2. Akses Pangan (Food
Acces)
Akses pangan
terdiri dari akses ekonomi, fisik dan sosial. Akses ekonomi sangat tergantung
pada pendapatan dan harga pangan yang berpengaruh pada tingkat daya beli
masyarakat yang berbeda-beda. Jika daya beli masyarakat rendah maka pemenuhan
terhadap asupan pangannya pun menurun. Akses fisik tergantung pada sarana dan
prasarana distribusi pangan yang memungkinkan keterjangkauan akses pangan
setiap daerah. Daerah yang terpencil atau daerah yang terisolir karena adanya
bencana, sangat rendah dalam akses keterjangkauan pangannya sehingga
menyebabkan berkurangnya ketersediaan pangan daerah tersebut. Akses sosial
menyangkut preferensi jenis pangan dan pendidikan yang dipengaruhi oleh
kebiasaan, budaya serta kepercayaan yang memungkinkan adanya perbedaan
pemilihan jenis pangan, cara pengolahan dan penyajian pangan tersebut. Akses
sosial juga dipengaruhi oleh ada tidaknya konflik, perang, dan bencana di suatu
daerah yang dapat mengakibatkan daerah tersebut sulit mendapatkan cadangan pangan.

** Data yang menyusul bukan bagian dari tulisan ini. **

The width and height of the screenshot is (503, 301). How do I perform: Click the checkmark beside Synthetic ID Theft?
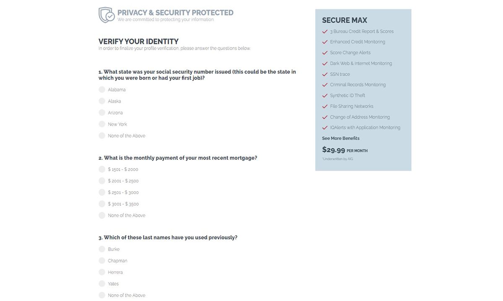point(324,96)
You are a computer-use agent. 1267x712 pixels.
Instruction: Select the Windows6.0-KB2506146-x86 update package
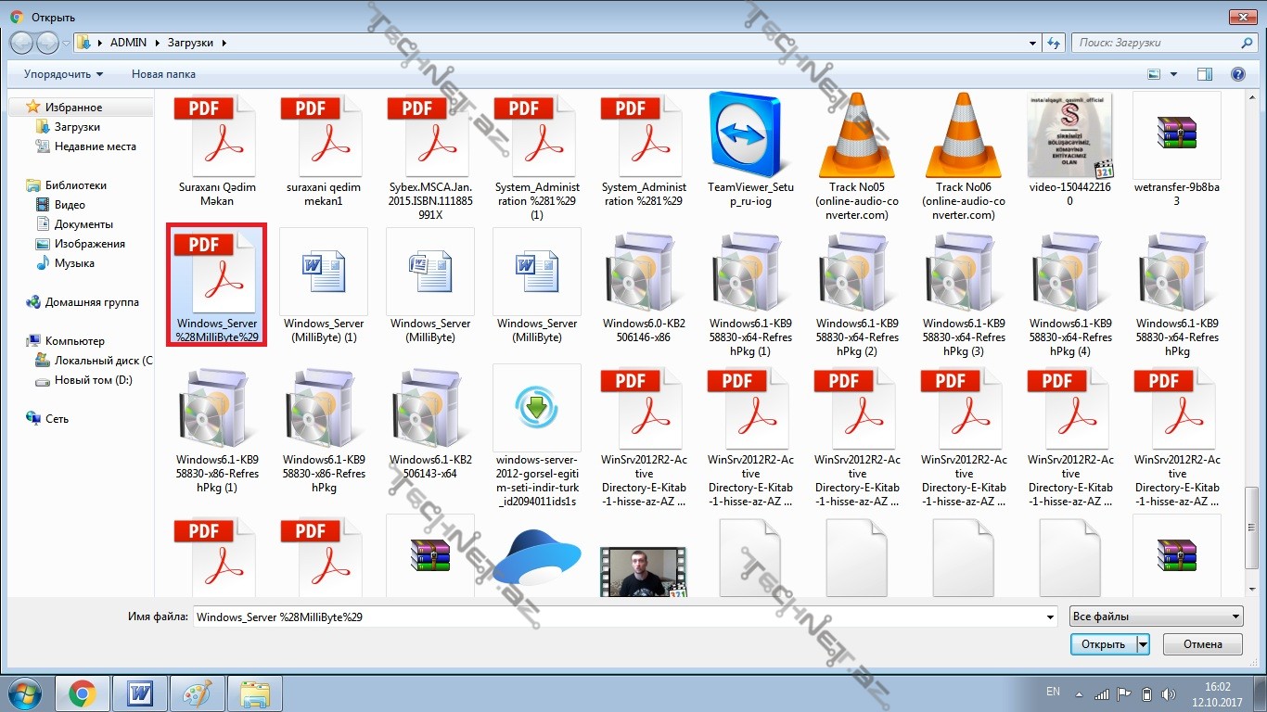click(644, 271)
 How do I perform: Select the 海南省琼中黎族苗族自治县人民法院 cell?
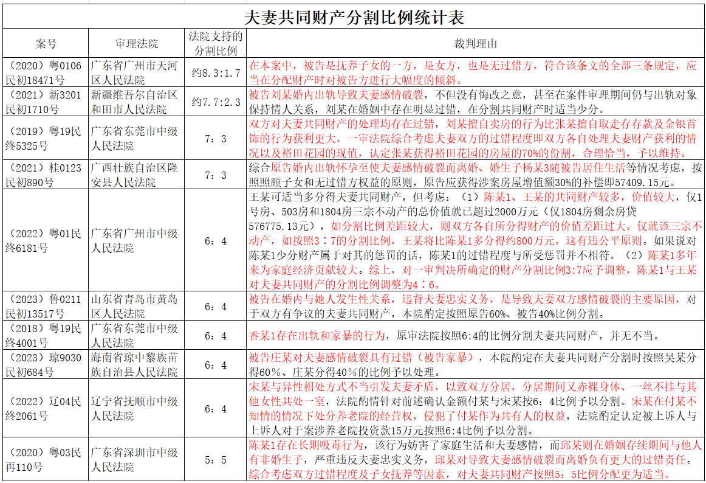click(137, 365)
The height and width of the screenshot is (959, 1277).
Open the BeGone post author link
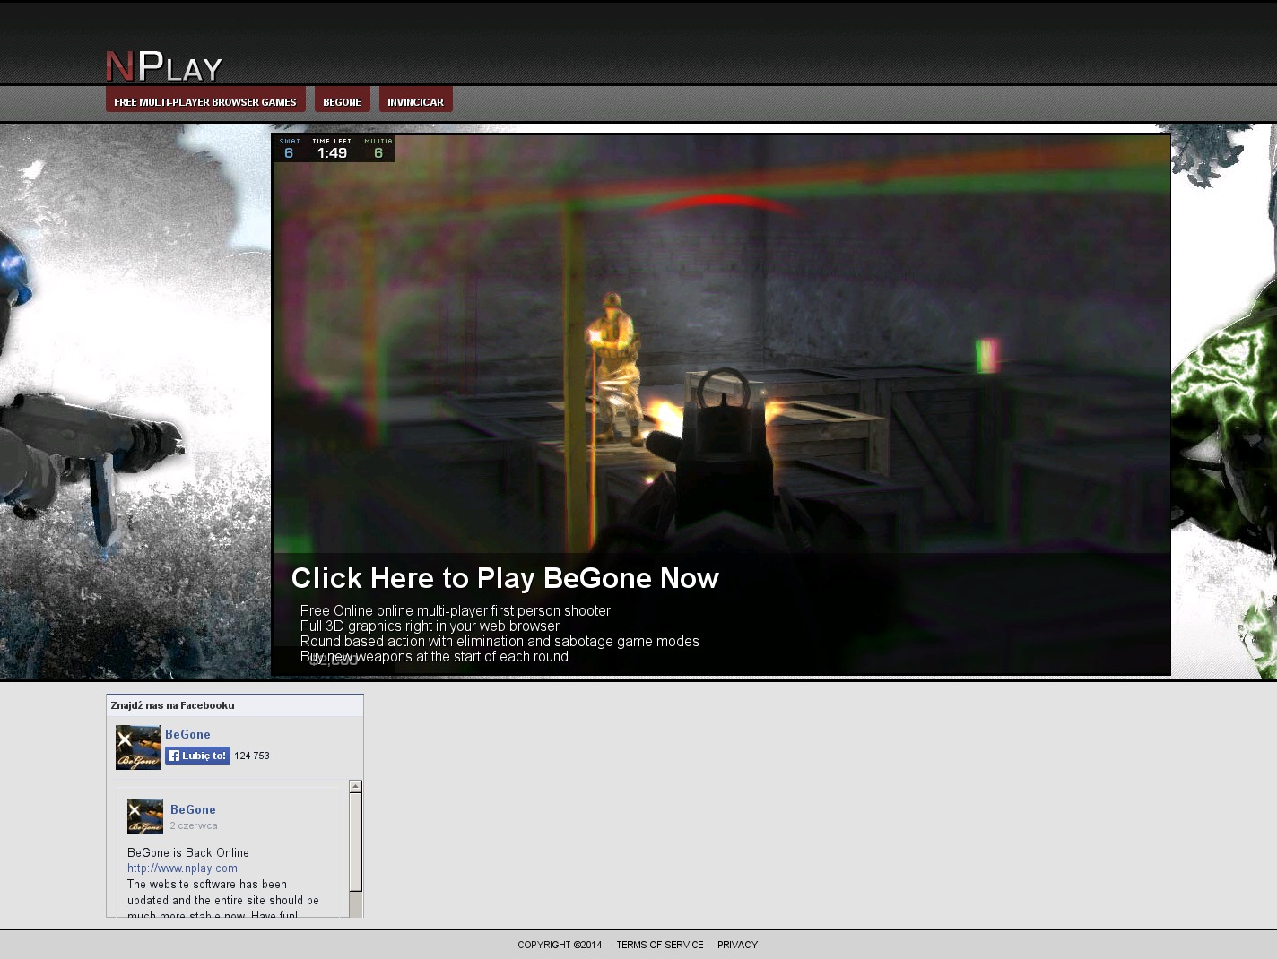[x=193, y=809]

Kesulitan keterjangkauan akses pangan tersebut akan menurunkan tingkat konsumsi
pangan seseorang, sehingga tidak dapat memenuhi zat gizi yang dibutuhkan oleh
tubuh.
3. Penyerapan
Pangan (Food Utilization)
Penyerapan pangan (food utilization) yaitu penggunaan
pangan untuk kebutuhan hidup sehat yang meliputi kebutuhan energi dan gizi, air
dan kesehatan lingkungan. Penyerapan pangan tergantung pada tingkat konsumsi
pangan, kualitas air, kualitas pengolahan pangan, kualitas sanitasi dan hygiene
serta daya beli terhadap pangan seseorang yang mempengaruhi kecukupan asupan
gizi yang dibutuhkan oleh tubuh.
4.
Stabilitas (Stability)
Stabiltas (stability)
merupakan dimensi waktu dari
ketahanan pangan. Apabila adanya ketidak
mampuan masyarakat untuk memperoleh kebutuhan pangan setiap saat, baik karena
sulitnya akses keterjangkauan pangan, ketersediaan pangan maupun kemiskinan,
maka akan timbul kerawanan pangan yang disebut kerawanan pangan kronis (chronic food insecurity). Dan apabila
terjadi kerawanan pangan yang terjadi secara sementara yang diakibatkan karena
masalah kekeringan, banjir, bencana,
maupun konflik sosial disebut kerawanan pangan sementara (transitory food insecurity).
Pangan
menyediakan unsur-unsur kimia tubuh yang tidak dapat dibentuk didalam tubuh,
yang dikenal dengan zat gizi esensial. Zat gizi menyediakan tenaga bagi tubuh,
mengatur proses dalam tubuh, berperan dalam pertumbuhan serta memperbaiki
jaringan tubuh. Fungsi pangan sebagai sumber energi
banyak diperoleh dari bahan bahan pangan yang mengandung karbohidrat.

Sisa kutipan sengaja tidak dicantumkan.